APL’s lease agreement gives the firm non-preferential use of the pier, which means vessels such as NOAA’s Oscar Dyson ship, Alaska Marine Highway System ferries, Petro Star fuel barges and cruise ships all have first priority. One concern with the increased use of the pier is that commercial fishermen, who use the pier to load and unload equipment like nets, may be squeezed out of the equation. 

Magnuson said that he is aware of this concern and is taking measures to ensure that fishermen still have space.

“We sat down with APL and had a meeting the other day, because there has been some issues with where the APL barge was and where the trucks were coming in,” said Magnuson. “It wasn’t leaving very much room for the fishermen to use the dock.”

He went on to say that the city has been talking with APL to discuss “changing its footprint” to ensure that “as much space as possible” is left for fishermen whenever there is a barge docked. 

“We worked out we needed to shrink APL’s footprint a little bit,” he said. “We’re trying to make everyone happy and work within our system and still make room for the fishermen, because the they are the lifeblood of Kodiak. Without the fishermen, APL doesn’t have fish to ship.” 

Another concern for local residents is the level of pollution that increasing numbers of cruise ships could cause in Kodiak.

In September, the Associated Press reported that more than 134 people have made calls to the Alaska Department of Environmental Conservation’s cruise ship hotline, so far this year. According to the A.P., the state collected $75,000 in fines for two ships that violated air quality standards last year; this year, however, it’s already sent nine violation notices for ships in Juneau, Skagway, Haines, Seward and Ketchikan (which is where most of the violations occured). Officials said four violations were found on Holland America Line ships, Princess Cruises had two, Royal Caribbean had two, and the Norwegian Cruise Line had one.

The agency that monitors the waste emissions and effluence of cruise ships is DEC’s Commercial Passenger Vessel Environmental Compliance Program. In an interview with the Kodiak Daily Mirror, Ed White, the manager of DEC’s Commercial Passenger Vessel Environmental Compliance Program, explained that all cruise ships are required to register with the program and provide information on the vessel and its planned route. All vessels are required to get permits if they are discharging waste into state waters and abide by state and federal air quality regulations.

“What we do from the air side, is we have a contractor who goes to several communities and does visual readings of the smokestack,” he said, explaining that air quality regulations are based on the opacity of emissions. “For wastewater, we take samples.”

For large cruise ships (of over 250 passengers), more than half will have a CPVEC-contracted ocean ranger aboard for at least part of the journey. These are marine engineers that monitor, among other things, anything that’s a state or federal environmental protection rule, including wastewater and air emissions.

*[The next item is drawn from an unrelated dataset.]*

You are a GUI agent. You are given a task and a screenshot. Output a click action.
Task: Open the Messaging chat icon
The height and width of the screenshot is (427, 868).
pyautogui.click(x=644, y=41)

“Kodiak probably gets several ocean rangers a year, because of the fact that ships that go to Kodiak often spend more time in Alaskan waters, so they’re a priority,” said White.

White said that while the majority of cruise ships abide by state and federal regulations, an increased number of ships could be having a cumulatively greater impact. 

“That’s something we are looking into, especially with the increase,” he said. “Some communities are getting six cruise ships a day.”

As a result, the state is looking at conducting a pilot project in Juneau early next year to analyse, not just the impact of an increased number of cruise ships, but the infrastructure that is popping up to service those tourists. 

“Specifically the activity relating to tourism and cruise ships being here, so things like more buses, more trains,” said White.

According to White, the last time the DEC conducted a study like this was 18 years ago, at which point cruise ships “were not impacting the overall air quality.”

White said much has changed since then.

“That’s part of the reason we think we’re getting more public complaints over air emissions,” he said. “The ships are bigger, they’re using new technology. Things have changed considerably.”

White said the state will be engaging in public outreach during the pilot project.